» **Text provided**:
A planar operad may be thought as a (single-sorted) theory whose substitutions of terms have types that are depicted as planar trees. In other words, in a planar operad, terms can only be substituted along their (planar) “shape-trees”, which are determined by the *arities* equipped on the terms. These arities are genuinely pieces of *structure* rather than mere *properties*, in the following sense: although an equivalence of planar operads (respecting the arity data) always induces an equivalence of the corresponding theories (i.e. categories of algebras over `Set`), the converse implication fails in general (see [Leinster, Are operads algebraic theories?, 2004]).
Here the “shape trees” have unique nodes and a unique `n`-ary operation for each `n`, so such trees can be identified with natural numbers equipped with ordinary addition. This is the core part of the structure of the free monoid monad `fm`, and in this sense a planar operad can be regarded as a “monoid relative to the free monoid monad”. This picture relativises to any monad `T` on a category with finite limits: we can speak of “monoids relative to `T`”, usually called *`T`-operads*. A `T`-operad can then be thought of as a theory whose arities are taken in `T`.

» **Raw data**:
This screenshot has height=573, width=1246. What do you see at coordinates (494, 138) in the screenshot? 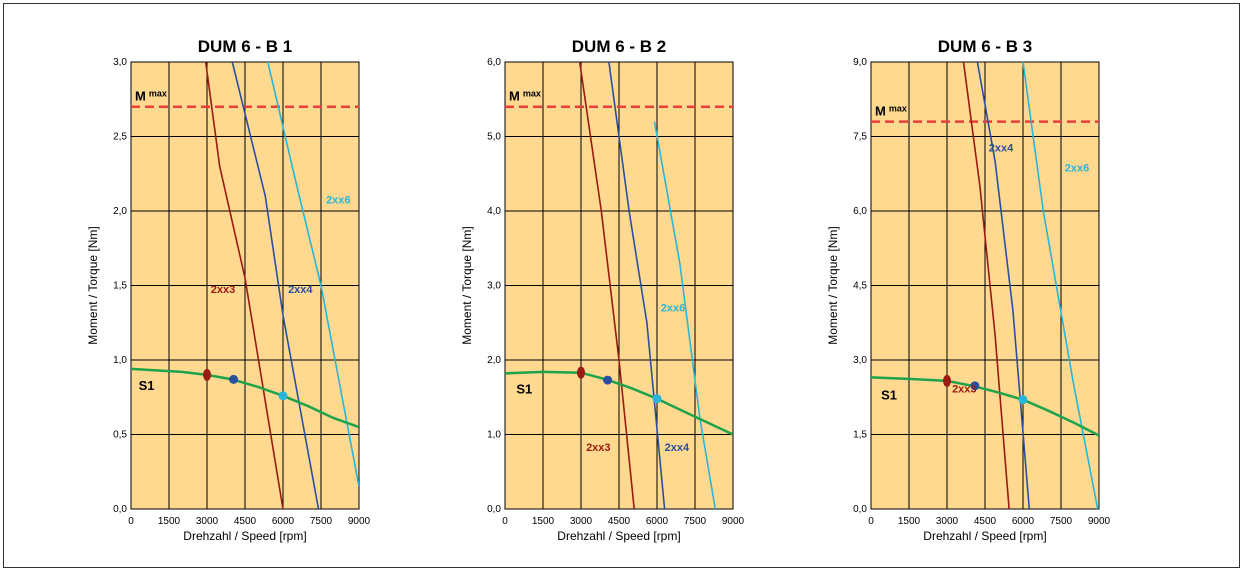
I see `y-tick-label: 5,0` at bounding box center [494, 138].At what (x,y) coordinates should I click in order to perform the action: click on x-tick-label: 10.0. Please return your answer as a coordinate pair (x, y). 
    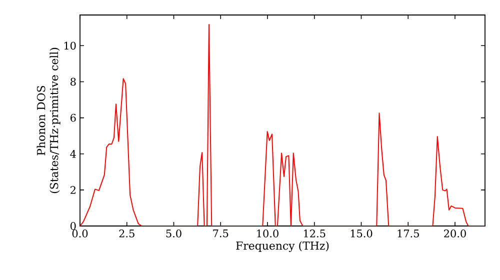
    Looking at the image, I should click on (268, 234).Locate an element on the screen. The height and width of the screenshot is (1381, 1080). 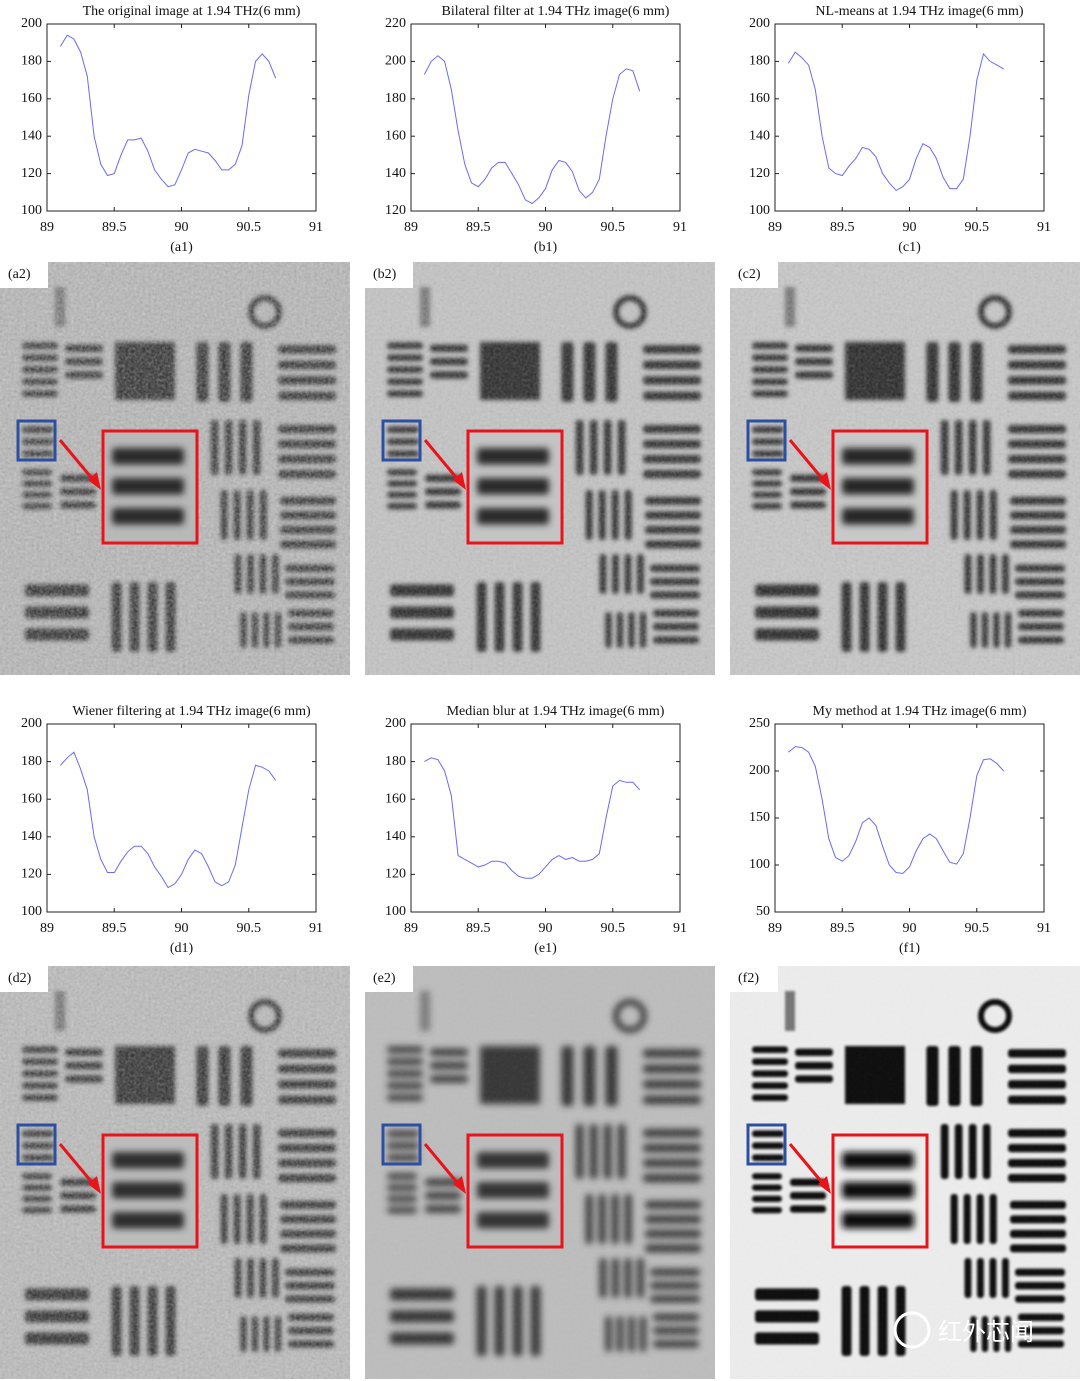
panel-label: (e2) is located at coordinates (384, 978).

» **Required action**: In the passage on planar operads, what are "monoids relative to T" usually called? The lines are separate material, unrelated to the passage on planar operads.

» **Your solution**: T-operads.